A festeggiare il 1° maggio saranno circa 22 milioni e 500 mila italiani, quelli occupati, tra lavoratori dipendenti e autonomi, il 56,3% del totale. E nonostante gli ultimi dati Istat sulla disoccupazione tratteggino un miglioramento, i ritardi che il nostro paese continua a registrare "sono molto preoccupanti": tra i 28 paesi dell'Unione europea solo la Croazia, con il 55,8% e la Grecia, 50,8%, presentano un tasso di occupazione più basso del nostro. Dal 2008 al 2015 abbiamo perso complessivamente circa 625.600 posti di lavoro, anche se tra il 2014 e il 2015 siamo riusciti a recuperarne circa 186.000. È la Cgia di Mestre a fotografare così la situazione del mercato del lavoro che al netto di disoccupati, scoraggiati e inattivi registra un gap con la Germania di 17,7 punti percentuali con la Germania, di 16,4 punti con il Regno Unito e di 7,9 punti con la Francia.

**RICHIESTA 1**
Trasforma in un elenco puntato il paragrafo del testo sull'occupazione in Italia che comincia con "A festeggiare il 1° maggio", mantenendone i dati principali.
**RICHIESTA 2**
Prosegui il testo sull'occupazione in Italia a partire dalla sua ultima frase.

**DATI FORNITI**
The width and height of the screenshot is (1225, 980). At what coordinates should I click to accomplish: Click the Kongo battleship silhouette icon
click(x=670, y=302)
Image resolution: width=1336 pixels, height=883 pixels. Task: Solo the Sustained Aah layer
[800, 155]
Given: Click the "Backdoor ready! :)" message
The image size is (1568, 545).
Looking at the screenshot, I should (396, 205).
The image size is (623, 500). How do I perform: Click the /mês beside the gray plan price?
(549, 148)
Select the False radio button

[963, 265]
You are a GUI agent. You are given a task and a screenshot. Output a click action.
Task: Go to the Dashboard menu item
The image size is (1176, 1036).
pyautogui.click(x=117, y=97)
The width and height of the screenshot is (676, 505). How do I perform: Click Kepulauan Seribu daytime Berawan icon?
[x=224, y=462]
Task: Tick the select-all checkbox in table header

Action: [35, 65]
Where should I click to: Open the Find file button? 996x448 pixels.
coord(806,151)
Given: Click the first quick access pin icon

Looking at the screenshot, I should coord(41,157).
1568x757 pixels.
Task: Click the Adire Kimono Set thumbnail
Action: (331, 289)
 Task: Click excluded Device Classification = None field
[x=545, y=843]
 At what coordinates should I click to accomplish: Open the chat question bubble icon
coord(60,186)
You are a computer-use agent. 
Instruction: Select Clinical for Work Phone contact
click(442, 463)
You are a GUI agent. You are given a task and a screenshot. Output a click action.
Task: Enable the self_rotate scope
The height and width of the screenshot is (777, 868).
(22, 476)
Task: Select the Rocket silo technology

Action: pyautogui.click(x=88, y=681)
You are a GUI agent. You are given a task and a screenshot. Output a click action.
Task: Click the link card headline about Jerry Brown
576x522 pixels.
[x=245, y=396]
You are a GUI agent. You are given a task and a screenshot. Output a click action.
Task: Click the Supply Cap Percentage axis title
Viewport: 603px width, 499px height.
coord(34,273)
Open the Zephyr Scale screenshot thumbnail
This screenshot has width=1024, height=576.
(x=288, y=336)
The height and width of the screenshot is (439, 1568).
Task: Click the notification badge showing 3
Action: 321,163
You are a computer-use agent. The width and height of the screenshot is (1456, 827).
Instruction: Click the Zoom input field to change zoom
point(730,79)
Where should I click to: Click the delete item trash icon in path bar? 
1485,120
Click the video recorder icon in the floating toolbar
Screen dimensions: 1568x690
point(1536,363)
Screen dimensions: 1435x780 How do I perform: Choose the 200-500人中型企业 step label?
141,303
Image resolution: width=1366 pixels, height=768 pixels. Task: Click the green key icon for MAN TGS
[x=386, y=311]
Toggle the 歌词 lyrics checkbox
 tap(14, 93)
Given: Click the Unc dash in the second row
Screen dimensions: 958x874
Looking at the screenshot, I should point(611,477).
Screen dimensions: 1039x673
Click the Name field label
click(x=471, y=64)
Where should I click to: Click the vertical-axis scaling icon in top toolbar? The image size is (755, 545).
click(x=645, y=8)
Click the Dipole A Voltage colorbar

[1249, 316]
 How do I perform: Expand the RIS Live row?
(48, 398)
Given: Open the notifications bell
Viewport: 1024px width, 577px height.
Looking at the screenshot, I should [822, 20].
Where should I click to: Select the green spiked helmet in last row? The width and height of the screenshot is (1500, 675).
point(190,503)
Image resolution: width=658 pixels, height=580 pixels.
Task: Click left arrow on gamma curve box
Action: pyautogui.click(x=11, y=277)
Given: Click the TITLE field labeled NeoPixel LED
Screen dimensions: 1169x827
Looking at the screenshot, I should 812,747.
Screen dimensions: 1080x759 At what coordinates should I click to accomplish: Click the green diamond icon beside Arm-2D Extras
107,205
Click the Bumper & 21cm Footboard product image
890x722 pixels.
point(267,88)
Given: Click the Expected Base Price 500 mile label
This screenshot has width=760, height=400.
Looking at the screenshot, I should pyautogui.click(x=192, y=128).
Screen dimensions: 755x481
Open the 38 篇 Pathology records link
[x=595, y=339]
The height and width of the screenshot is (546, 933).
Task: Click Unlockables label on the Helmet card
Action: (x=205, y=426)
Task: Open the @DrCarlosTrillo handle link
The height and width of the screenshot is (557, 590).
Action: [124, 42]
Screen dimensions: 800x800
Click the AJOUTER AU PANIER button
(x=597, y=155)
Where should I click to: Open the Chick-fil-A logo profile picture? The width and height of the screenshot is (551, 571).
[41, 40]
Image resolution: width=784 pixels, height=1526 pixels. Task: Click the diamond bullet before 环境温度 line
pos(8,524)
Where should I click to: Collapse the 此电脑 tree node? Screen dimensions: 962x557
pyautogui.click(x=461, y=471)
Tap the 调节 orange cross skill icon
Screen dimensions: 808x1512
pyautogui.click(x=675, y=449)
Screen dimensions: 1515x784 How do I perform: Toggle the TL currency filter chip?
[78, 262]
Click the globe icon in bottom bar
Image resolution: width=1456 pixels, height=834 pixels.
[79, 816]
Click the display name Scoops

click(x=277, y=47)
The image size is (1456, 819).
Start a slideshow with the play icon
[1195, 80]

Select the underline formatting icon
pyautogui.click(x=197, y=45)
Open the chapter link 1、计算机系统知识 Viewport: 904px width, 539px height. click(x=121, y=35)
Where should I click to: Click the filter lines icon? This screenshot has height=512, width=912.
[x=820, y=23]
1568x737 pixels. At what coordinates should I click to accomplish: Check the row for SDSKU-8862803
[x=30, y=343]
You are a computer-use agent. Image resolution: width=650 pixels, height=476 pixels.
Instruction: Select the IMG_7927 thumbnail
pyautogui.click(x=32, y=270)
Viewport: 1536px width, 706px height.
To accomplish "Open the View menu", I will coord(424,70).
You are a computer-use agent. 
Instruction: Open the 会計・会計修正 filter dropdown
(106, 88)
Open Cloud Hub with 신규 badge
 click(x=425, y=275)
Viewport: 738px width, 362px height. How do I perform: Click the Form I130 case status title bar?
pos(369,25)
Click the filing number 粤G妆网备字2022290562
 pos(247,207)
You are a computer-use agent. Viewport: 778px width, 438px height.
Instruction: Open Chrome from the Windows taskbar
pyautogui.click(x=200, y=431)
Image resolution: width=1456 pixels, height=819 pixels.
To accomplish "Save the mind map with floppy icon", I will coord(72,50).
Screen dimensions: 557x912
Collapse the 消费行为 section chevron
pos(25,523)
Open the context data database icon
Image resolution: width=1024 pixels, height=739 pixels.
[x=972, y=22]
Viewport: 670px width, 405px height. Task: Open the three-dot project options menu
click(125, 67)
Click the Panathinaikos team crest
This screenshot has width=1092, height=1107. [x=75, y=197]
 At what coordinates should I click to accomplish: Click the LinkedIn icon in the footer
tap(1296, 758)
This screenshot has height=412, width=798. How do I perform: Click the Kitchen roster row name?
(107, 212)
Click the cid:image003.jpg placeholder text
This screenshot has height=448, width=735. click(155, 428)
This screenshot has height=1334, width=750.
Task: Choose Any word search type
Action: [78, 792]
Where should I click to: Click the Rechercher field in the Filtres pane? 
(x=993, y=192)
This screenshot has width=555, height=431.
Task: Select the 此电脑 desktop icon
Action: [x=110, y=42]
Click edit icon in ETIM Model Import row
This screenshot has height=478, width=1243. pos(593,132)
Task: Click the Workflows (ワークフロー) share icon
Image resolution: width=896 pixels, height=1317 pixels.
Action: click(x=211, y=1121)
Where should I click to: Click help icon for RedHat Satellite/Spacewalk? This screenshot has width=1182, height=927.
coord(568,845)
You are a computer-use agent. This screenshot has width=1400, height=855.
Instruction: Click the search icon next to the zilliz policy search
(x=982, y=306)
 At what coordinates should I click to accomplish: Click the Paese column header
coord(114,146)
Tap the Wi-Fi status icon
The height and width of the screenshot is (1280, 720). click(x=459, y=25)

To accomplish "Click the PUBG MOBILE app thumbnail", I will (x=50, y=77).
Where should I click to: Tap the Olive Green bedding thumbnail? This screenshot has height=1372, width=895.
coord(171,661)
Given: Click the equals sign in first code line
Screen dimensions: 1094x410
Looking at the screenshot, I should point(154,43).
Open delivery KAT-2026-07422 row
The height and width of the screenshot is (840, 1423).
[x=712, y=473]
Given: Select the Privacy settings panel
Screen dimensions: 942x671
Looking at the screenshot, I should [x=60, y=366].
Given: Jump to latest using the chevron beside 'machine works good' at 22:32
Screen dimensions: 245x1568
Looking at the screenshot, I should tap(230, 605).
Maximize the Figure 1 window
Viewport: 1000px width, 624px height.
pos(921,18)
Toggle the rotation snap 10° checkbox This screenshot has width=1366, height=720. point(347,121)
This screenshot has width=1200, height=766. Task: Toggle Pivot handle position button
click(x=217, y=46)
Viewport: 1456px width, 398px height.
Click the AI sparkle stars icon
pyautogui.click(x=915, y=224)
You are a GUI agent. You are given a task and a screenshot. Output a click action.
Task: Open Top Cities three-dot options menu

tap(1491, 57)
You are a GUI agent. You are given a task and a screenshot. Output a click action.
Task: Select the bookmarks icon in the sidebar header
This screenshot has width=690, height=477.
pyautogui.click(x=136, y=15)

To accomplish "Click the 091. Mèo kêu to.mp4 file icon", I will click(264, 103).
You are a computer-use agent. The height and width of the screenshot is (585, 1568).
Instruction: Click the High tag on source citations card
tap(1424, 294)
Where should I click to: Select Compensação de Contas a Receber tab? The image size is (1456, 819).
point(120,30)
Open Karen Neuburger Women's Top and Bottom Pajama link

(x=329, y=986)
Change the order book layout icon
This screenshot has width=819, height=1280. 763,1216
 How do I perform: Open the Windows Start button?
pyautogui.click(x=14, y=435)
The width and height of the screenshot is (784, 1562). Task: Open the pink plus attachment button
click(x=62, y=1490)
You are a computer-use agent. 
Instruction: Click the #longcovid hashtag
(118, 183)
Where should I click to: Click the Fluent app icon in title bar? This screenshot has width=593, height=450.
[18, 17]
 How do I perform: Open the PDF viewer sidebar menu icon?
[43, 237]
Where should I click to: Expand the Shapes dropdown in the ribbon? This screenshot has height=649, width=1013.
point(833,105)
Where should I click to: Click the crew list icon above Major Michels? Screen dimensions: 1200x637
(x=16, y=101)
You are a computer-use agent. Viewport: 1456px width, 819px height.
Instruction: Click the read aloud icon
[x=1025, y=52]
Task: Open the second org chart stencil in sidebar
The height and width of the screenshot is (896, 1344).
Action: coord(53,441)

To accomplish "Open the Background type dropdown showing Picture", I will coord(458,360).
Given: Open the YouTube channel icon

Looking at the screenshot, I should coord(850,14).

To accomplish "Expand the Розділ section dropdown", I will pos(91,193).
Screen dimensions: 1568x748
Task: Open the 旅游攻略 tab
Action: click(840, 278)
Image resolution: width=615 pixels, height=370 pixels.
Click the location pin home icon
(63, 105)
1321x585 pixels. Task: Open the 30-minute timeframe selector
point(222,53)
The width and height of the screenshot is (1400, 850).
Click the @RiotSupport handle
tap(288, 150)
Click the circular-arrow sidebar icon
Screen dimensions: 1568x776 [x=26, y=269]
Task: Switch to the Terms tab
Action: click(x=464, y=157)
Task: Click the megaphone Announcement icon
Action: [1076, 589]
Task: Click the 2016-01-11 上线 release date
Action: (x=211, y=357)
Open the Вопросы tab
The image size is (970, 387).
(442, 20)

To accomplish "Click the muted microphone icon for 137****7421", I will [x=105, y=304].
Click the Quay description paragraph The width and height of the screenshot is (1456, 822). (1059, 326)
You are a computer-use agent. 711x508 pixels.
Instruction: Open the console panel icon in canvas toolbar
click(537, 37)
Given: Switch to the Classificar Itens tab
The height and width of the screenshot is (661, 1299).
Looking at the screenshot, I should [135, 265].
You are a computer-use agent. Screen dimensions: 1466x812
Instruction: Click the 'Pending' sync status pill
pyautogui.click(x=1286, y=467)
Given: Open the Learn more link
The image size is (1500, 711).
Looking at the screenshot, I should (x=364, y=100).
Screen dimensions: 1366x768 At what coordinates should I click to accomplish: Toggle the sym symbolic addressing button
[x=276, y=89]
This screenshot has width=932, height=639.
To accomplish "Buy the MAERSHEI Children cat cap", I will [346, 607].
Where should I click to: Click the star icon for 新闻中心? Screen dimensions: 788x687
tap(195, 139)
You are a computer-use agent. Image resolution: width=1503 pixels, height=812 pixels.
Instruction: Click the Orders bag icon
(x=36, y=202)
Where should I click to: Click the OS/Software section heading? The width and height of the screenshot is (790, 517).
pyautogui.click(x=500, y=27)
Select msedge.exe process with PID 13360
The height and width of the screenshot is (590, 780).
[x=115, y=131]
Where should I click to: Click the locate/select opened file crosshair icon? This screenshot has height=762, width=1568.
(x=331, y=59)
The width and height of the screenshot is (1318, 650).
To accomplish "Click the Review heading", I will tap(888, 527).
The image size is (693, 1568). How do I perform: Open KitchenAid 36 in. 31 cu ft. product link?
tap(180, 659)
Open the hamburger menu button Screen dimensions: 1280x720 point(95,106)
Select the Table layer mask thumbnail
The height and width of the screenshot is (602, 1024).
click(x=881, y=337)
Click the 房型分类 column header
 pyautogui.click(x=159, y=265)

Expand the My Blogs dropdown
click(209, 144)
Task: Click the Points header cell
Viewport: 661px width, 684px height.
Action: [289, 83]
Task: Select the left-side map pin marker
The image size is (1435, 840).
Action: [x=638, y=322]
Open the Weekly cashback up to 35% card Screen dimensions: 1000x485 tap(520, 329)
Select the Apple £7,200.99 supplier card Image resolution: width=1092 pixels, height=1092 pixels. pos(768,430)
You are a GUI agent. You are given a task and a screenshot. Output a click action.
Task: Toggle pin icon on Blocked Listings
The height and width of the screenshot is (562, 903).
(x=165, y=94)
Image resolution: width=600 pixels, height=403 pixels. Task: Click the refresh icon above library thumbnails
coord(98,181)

**RISPOSTA SCRITTA 1**
- Gli italiani occupati, tra lavoratori dipendenti e autonomi, sono circa 22 milioni e 500 mila, il 56,3% del totale.
- Nonostante gli ultimi dati Istat sulla disoccupazione indichino un miglioramento, i ritardi del paese restano "molto preoccupanti".
- Nell'Unione europea a 28 paesi solo la Croazia (55,8%) e la Grecia (50,8%) hanno un tasso di occupazione più basso di quello italiano.
- Dal 2008 al 2015 sono andati persi circa 625.600 posti di lavoro, ma tra il 2014 e il 2015 ne sono stati recuperati circa 186.000.
- Secondo la Cgia di Mestre, il divario nel tasso di occupazione è di 17,7 punti percentuali con la Germania, di 16,4 con il Regno Unito e di 7,9 con la Francia.

**RISPOSTA SCRITTA 2**
"Quando analizziamo i dati riferiti al mercato del lavoro - spiega il coordinatore dell'Ufficio studi, Paolo Zabeo - l'attenzione è quasi sempre rivolta all'andamento del tasso di disoccupazione. In realtà il tasso di occupazione è più importante, perché lega questo indice a doppio filo con il livello di produzione di ricchezza di un'area. In altre parole, tra il numero di occupati e la ricchezza prodotta in un determinato territorio c'è un rapporto diretto. Al crescere dell'uno, aumenta anche l'altra".
La situazione peggiora se si prende in considerazione l'occupazione femminile: il tasso italiano è pari al 47,2% che porta lo scarto con la media Ue a 13,2 punti, mentre in quello giovanile, attestatosi nel 2015 al 15,6%, il differenziale schizza a 17,5 punti percentuali. A livello territoriale, prosegue il Report Cgia, è il Mezzogiorno a presentare le maggiori difficoltà. Quasi tutte le regioni registrano un tasso di occupazione inferiore addirittura a quello greco: la Sardegna, ad esempio, presenta 0,7 punti percentuali in meno rispetto al dato medio di Atene, il Molise 1,4, la Basilicata 1,6, la Puglia 7,5, la Sicilia 10,8, la Campania 11,2 e la Calabria 11,9 .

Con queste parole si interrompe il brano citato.